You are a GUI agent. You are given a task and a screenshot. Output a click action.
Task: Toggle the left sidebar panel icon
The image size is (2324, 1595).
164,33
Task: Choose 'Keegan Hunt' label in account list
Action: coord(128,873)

====

** WORK INSTRUCTIONS **
Rewrite the lines above, replacing "sidebar" with "navigation" and leaving everything else unchanged.

** SOLVED PROBLEM **
You are a GUI agent. You are given a task and a screenshot. Output a click action.
Task: Toggle the left navigation panel icon
The image size is (2324, 1595).
164,33
Task: Choose 'Keegan Hunt' label in account list
Action: coord(128,873)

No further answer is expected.